DOCUMENT EXTRACT —
It wasn’t until a few years ago that I started to realise something: judging will get in the way of knowing a person. I cannot tell you how many people I have silently judged over the years who turn out to be not as bad as I had made them out to be—in fact, they may be better people than me. Sure, there are also those who turns out to fit the image I had in mind, but it still doesn’t serve anyone anything to give out unreasonable judgment.
All in Good (and Bad) Time
Let’s talk about the hard part: breakups. When I was younger, I didn’t know that breakups can apply to friends too—and that it could hurt more than romantic ones. In my 20s, somehow, I’ve experienced several breakups; some I was aware of, some I didn’t even realise. It doesn’t matter how close I am to the friend, it always hurt to know someone out there would rather not have anything to do with me. Sometimes it is due to my own fault, but most of the time it is severe misunderstandings. When that goes un-communicated, the best thing you can do is move on.
On a brighter note, however, one of those friendships ended up being rekindled again after a few years of radio silence. Sometimes it really does take time to heal a wound and, when it has, we can exchange hellos again. Friendship is not a linear thing; it doesn’t just go from start to finish. You can drop it for a while and pick it up again, because sometimes who you are now is not the best for certain kinds of friendship. But maybe in the future.
Not a Badge of Honour
One of the things that I think most people—including me—worry about is the fact that they seem not to have many friends. This used to bug me a lot, especially when I just got back home from Germany. I tried to re-connect with old friends like crazy, to get to know new people and to join whatever events that could get me both these things. For years I just decided to fit into various categories that other people seem to enjoy, just so I can connect with more people. Even when we’re not at the same wavelength, I pretend that we are, which just ends up exhausting me—and them too, most likely.
However, what I’ve started to realise recently is that, there is no point being friends with people, if we have to force it. Don’t get me wrong, when I try to re-connect and hang out with these people, I do tend to like them. However, I should acknowledge that friendship can come in moderation. There is nothing wrong with not hanging out all the time or taking a step back from conversations. Let’s acknowledge that friendship is not about the quantity, but the quality!
• • •
This is probably the hardest ‘Lessons Learnt’ post I’ve ever had to write. Friendship is such a delicate thing—well, for girls anyway, I think guys are more casual about it—and I’ve never really known how to approach it. In the first half of my 20s, though, I feel like like it’s one topic that I’ve been learning about time and time again. There have been too many breakups, too many rekindling, too many drifting apart and mixed feelings.
How come friendship isn’t something that people talk about among adults? How are there so many books and advice on how to navigate through social life in adolescence and childhood, but almost none in adulthood? I feel like I’ve been dropped at the deep end with no life jackets. Well, if you feel the same, please leave any comments down below of what you’ve learnt on it so far and what obstacles and conflicts you are still struggling with. Let’s have more open discussions on friendship!

PROBLEM — Copy the post on friendship from "How come friendship" to "discussions on friendship!", swapping "life jackets" out for "swimming lessons".

SUPPLIED RECORDS —
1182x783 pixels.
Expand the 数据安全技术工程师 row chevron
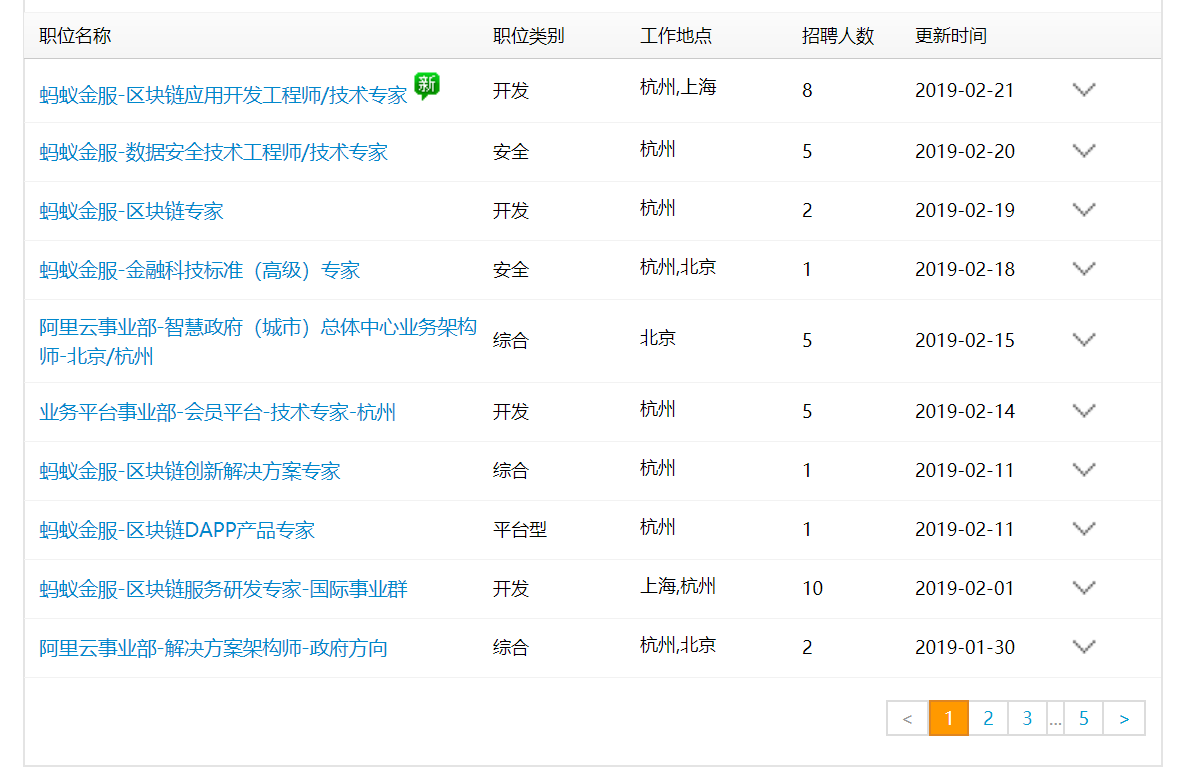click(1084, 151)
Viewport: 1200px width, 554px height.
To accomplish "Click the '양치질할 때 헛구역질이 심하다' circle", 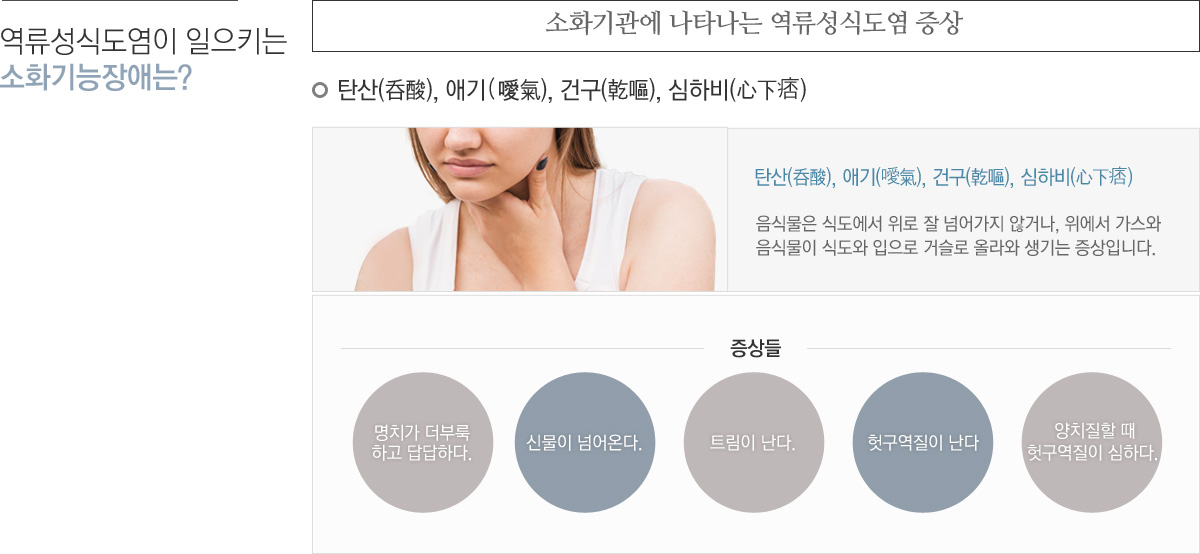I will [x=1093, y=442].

ANSWER AREA —
How come friendship isn’t something that people talk about among adults? How are there so many books and advice on how to navigate through social life in adolescence and childhood, but almost none in adulthood? I feel like I’ve been dropped at the deep end with no swimming lessons. Well, if you feel the same, please leave any comments down below of what you’ve learnt on it so far and what obstacles and conflicts you are still struggling with. Let’s have more open discussions on friendship!